Hanging Out: The Radical Power of Killing Time
Black Inc.
12 April 2023

Hanging Out: The Radical Power of Killing Time

Sheila Liming

'Hanging out is about daring to do nothing much and, even more than that, about daring to do it in the company of others.'

Almost every day it seems that our world becomes more fractured, more digital, and more chaotic. Sheila Liming has the answer- we need to hang out more.

Starting with the assumption that play is to children as hanging out is to adults, Liming makes a brilliant case for the necessity of unstructured social time as a key element of our cultural vitality. The book asks questions like what is hanging out? why is it important? why do we do it? how do we do it? and examines the various ways we hang out - in groups, online, at parties, at work.

Hanging Out: The Radical Power of Killing Time makes an intelligent case for the importance of this most casual of social structures, and shows us how just getting together can be a potent act of resistance all on its own.

For fans of Jenny Odell's How to Do Nothing: Resisting the Attention Economy.


Hanging out is to be in the moment, to become engaged with our less-than-perfect, or maybe just-perfect lives, without feeling constrained by the demands of work.
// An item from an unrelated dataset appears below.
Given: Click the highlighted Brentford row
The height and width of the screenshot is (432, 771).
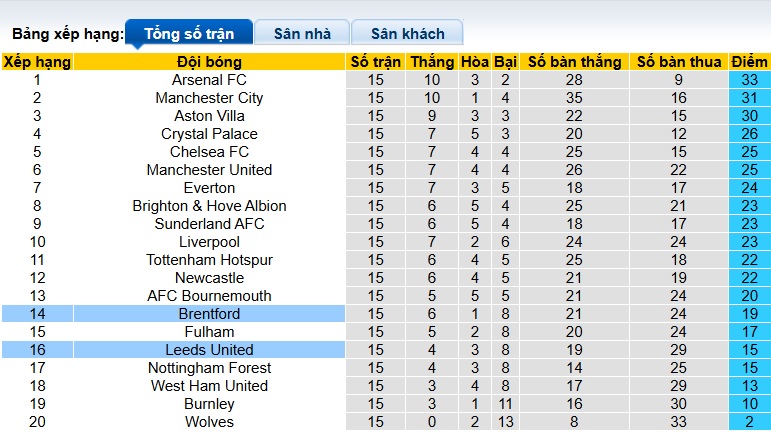Looking at the screenshot, I should (x=209, y=314).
Hanging out is discouraged by a constant engagement with social media and the digital world.

Sheila Liming frames her enjoyable book through a series of personal experiences interspersed with examples and relevant comments from literature, philosophy and cultural studies writing. She encourages us to see hanging out as giving ourselves over to whatever may happen, and that may involve challenging, awkward, and messy moments. Importantly, there is also the opportunity to move beyond those moments to a better understanding of ourselves and others. She shares experiences of loneliness in crowds, arguments between old friends, the pleasures of hanging out with the like-minded (in her case, musicians), and times when she’s had an awareness that she’s hanging out with someone who either actually doesn’t like her, or is no longer a friend. There is no disappearing into perfect Instagrammable moments or busy-busy work emails: hanging out is experiencing life with the challenges and pleasures of reality.

The author’s experience of Covid and lockdowns will resonate with the majority, but interestingly, it made me aware that I am of an older generation, and I hung out a lot before social media. I reflected that in my young adulthood, the values and ways of being that much social media promotes would have been regarded as highly uncool.

I continued to hang out during Covid – with my partner, with myself, with nature and, yes, a little bit online. I need to hang out to stay sane, to stay grounded, to stay connected to things and people in ways that can never be supplied by anything other than being in the moment – I feel we all do, so I highly recommend this book.